December marked the company’s first prototype test flight, which was uncrewed and lasted about one minute. The flight collected data on the airframe design, control laws, propulsion system, and vertical lift rotors, in addition to gauging energy management and noise footprint. It also validated the integration of Embraer’s fifth-generation, fly-by-wire system, which powers some of the company’s other airframes such as the E2 and KC-135.

Eve on Wednesday said it has racked up about 1.5 hours of flight time across 35 tests since December, gradually expanding the envelope. The company said the prototype has flown as high as 140 feet in low-speed testing up to 15 knots, intended to validate control laws, aerodynamic efficiency, and conduct other initial checkouts.

Eve said the aircraft has demonstrated “consistent flight behavior under the tested conditions, including maneuvers with simultaneous inputs across three axes.”

“Preliminary results indicate efficiency gains, with propulsion and battery performance above initial expectations, while noise levels remain within projections, significantly lower than those of conventional helicopters,” it said Wednesday.

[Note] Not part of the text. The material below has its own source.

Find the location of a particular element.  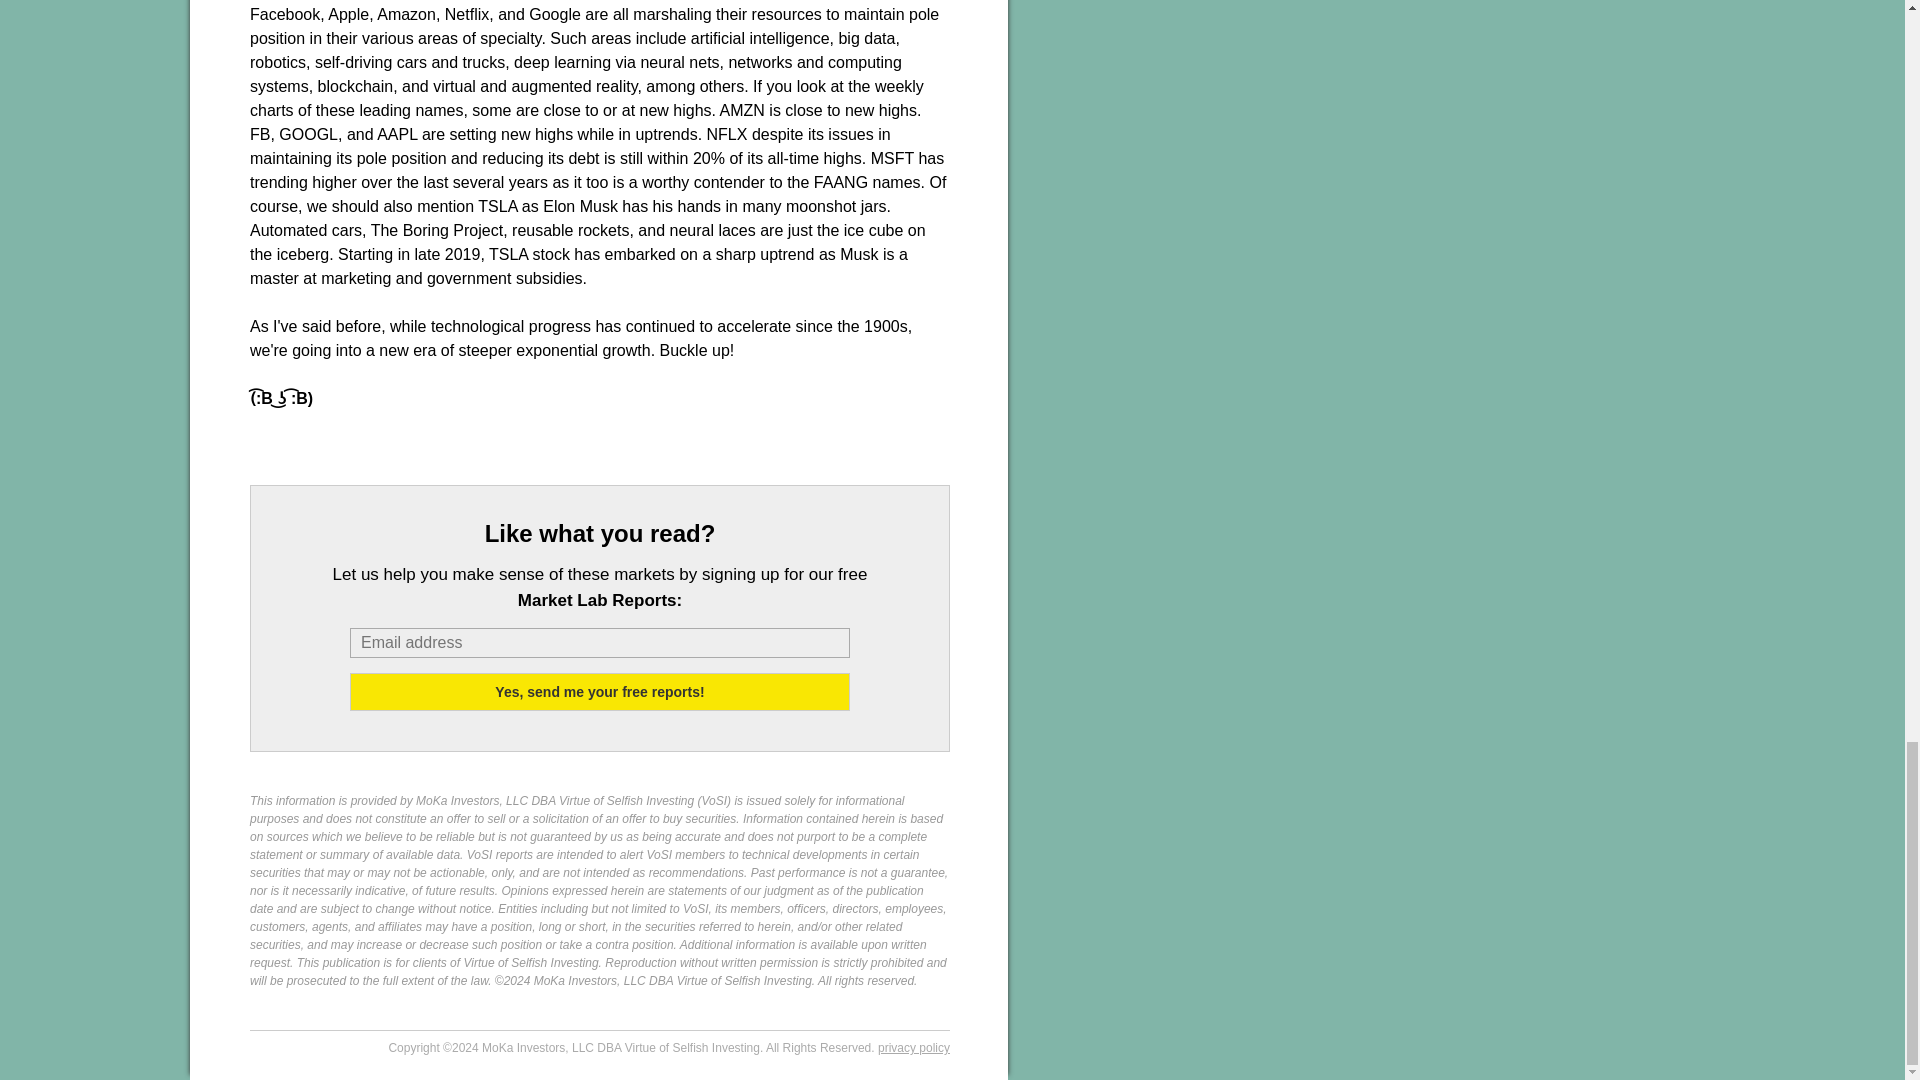

privacy policy is located at coordinates (914, 1048).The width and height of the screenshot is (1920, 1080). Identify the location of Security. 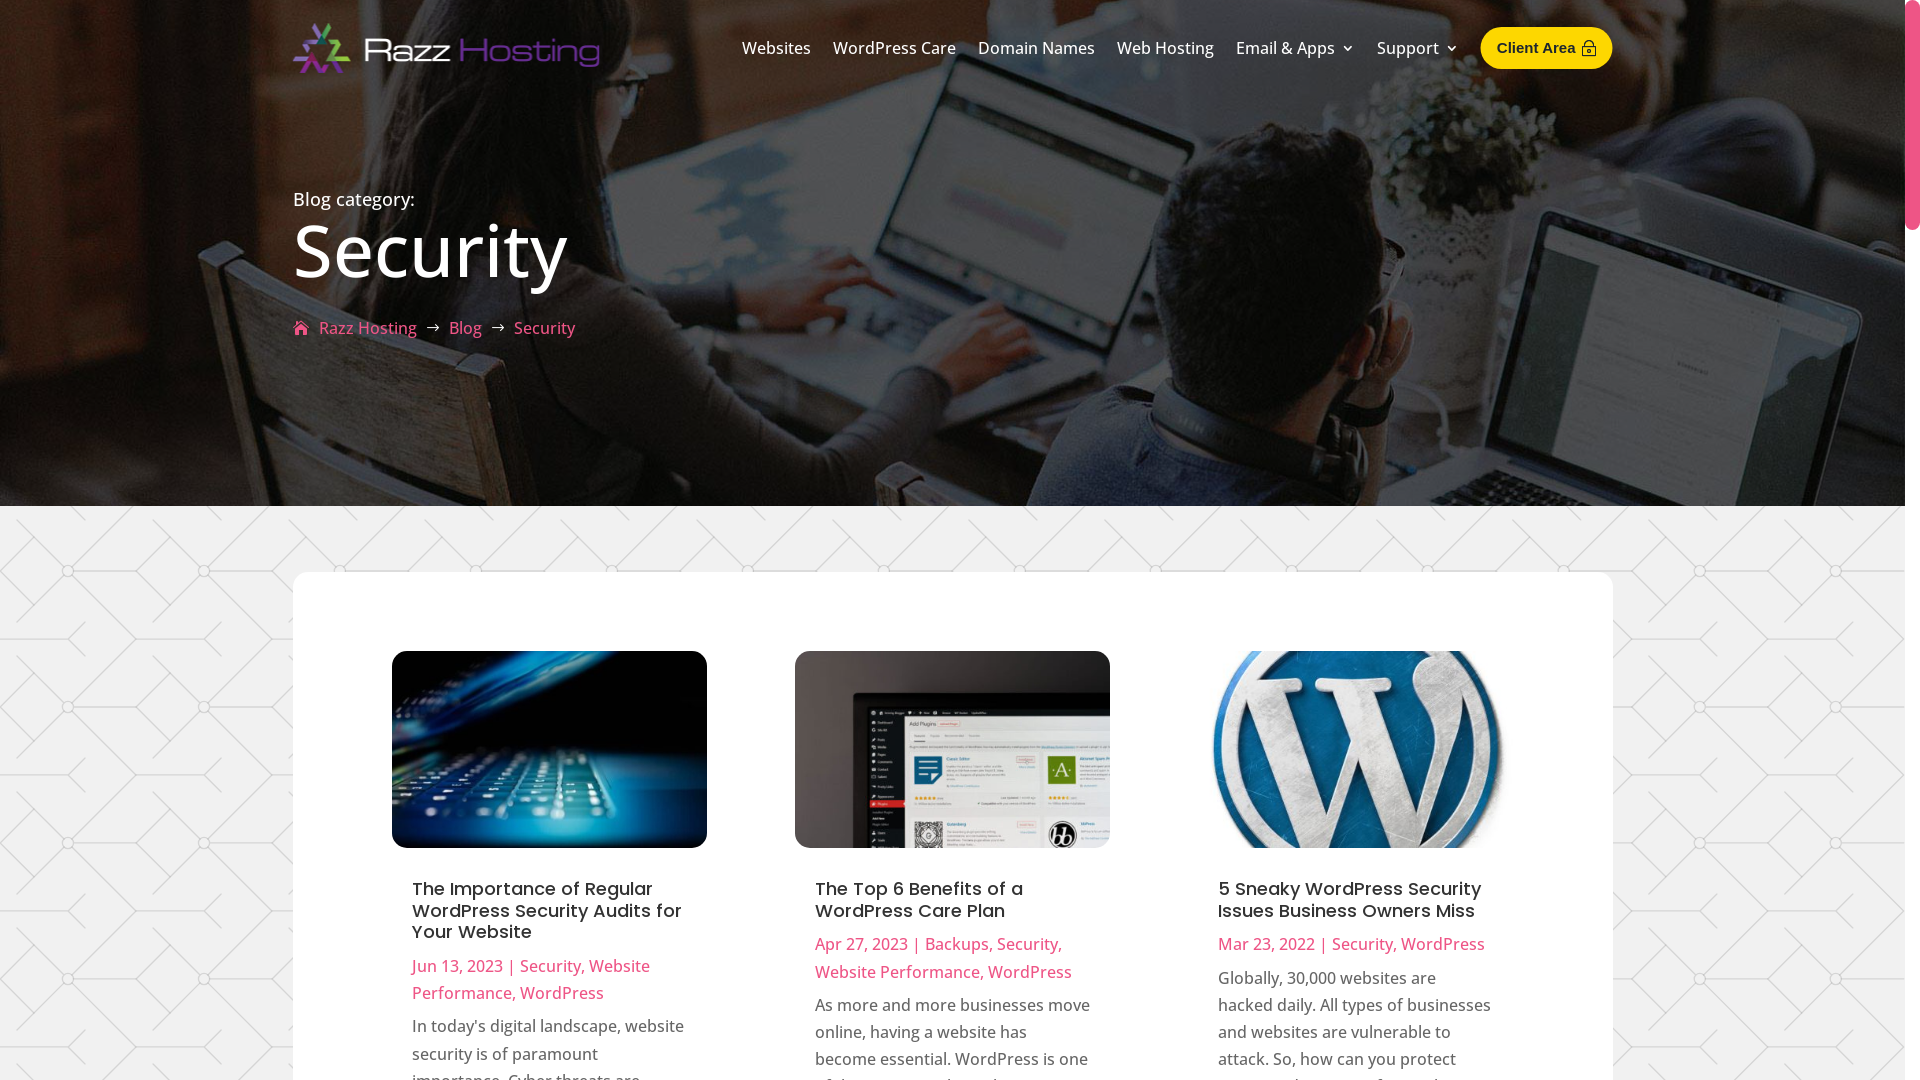
(550, 966).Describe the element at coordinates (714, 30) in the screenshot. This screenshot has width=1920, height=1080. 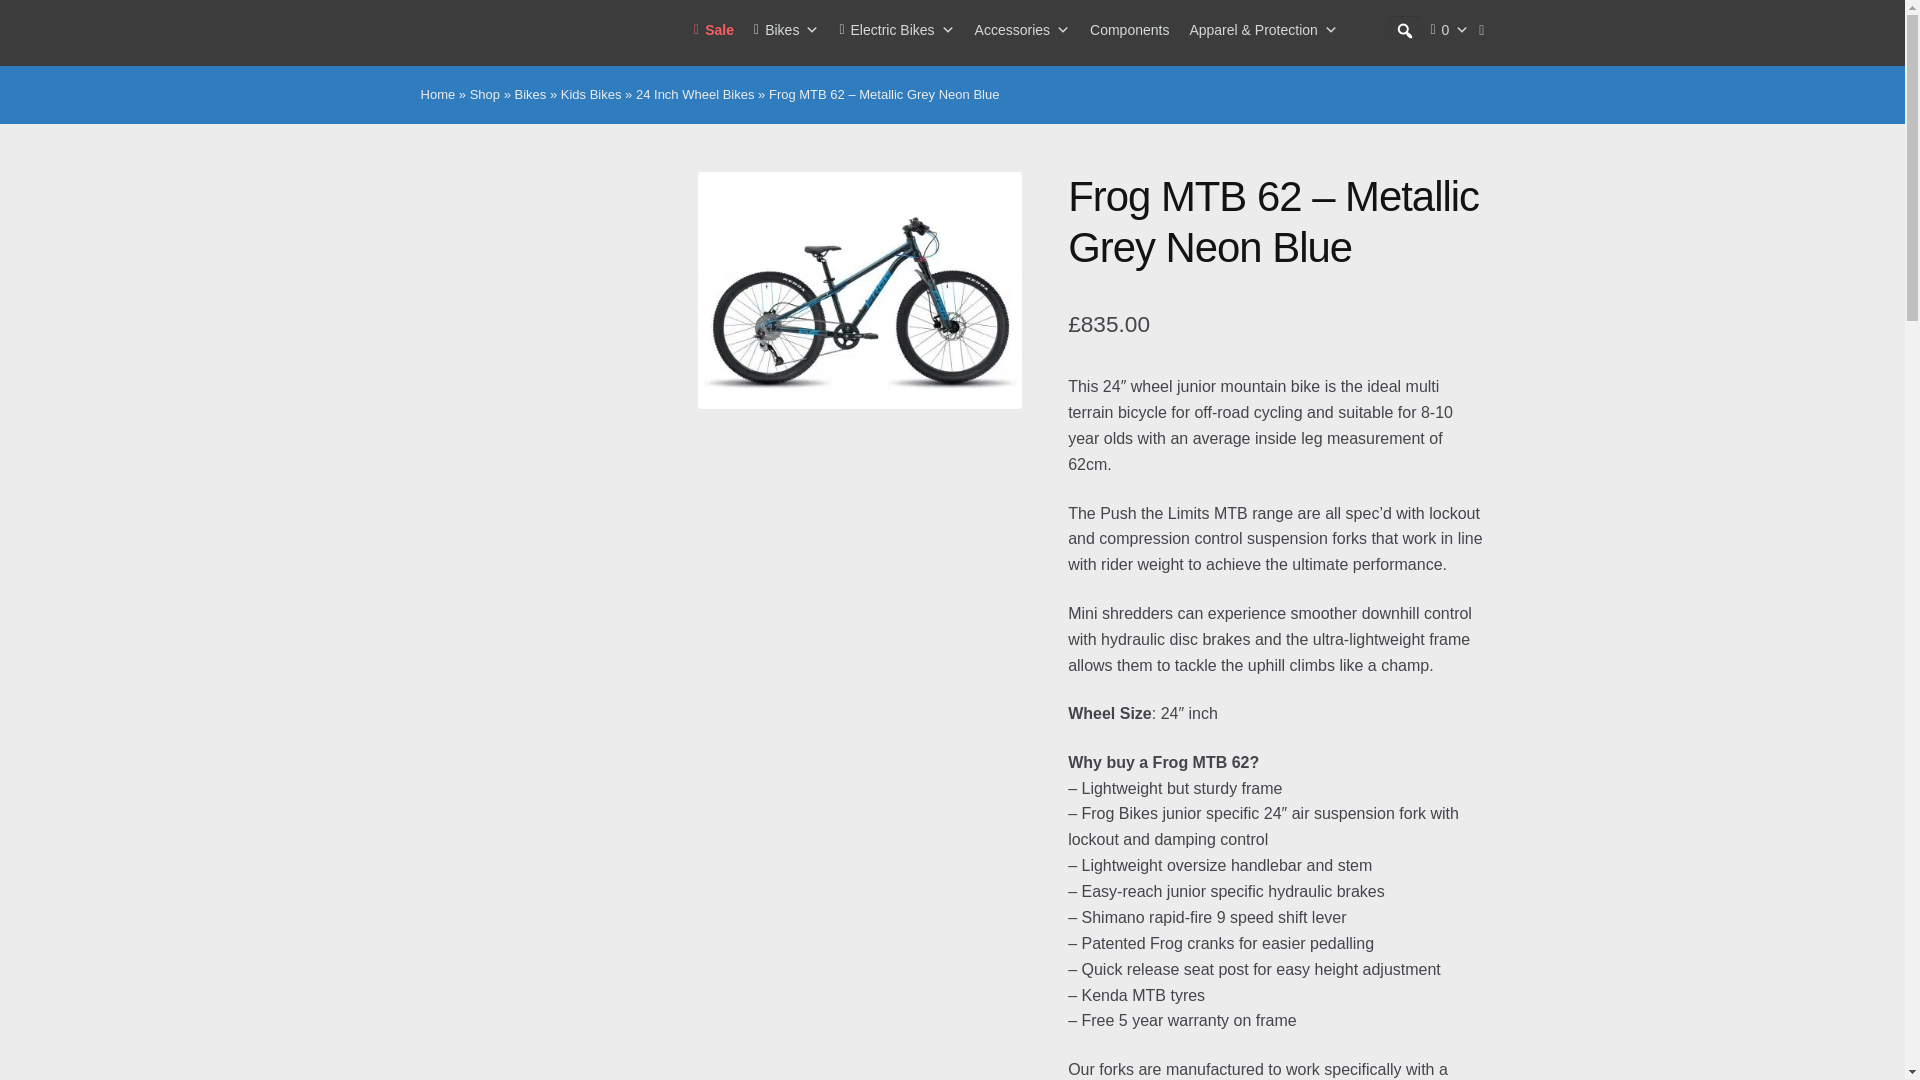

The Embraer subsidiary plans to conduct testing at higher speeds up to 30 knots in the coming days. In addition to the engineering prototype, it will build five conforming prototypes that more closely resemble the model it seeks to operate.

“The results achieved in these first months following our initial flight in December 2025 reinforce our confidence in the aircraft’s architecture and our ability to deliver a safe, efficient and scalable solution for the urban air mobility market,” Bordais said.

In addition to United’s conditional purchase of 200 air taxis and 200 options, SkyWest in 2021 signed a nonbinding letter of intent for up to 100 aircraft. At last year’s Paris Air Show, Eve said it had about 2,800 aircraft preorders, most of them nonbinding or conditional.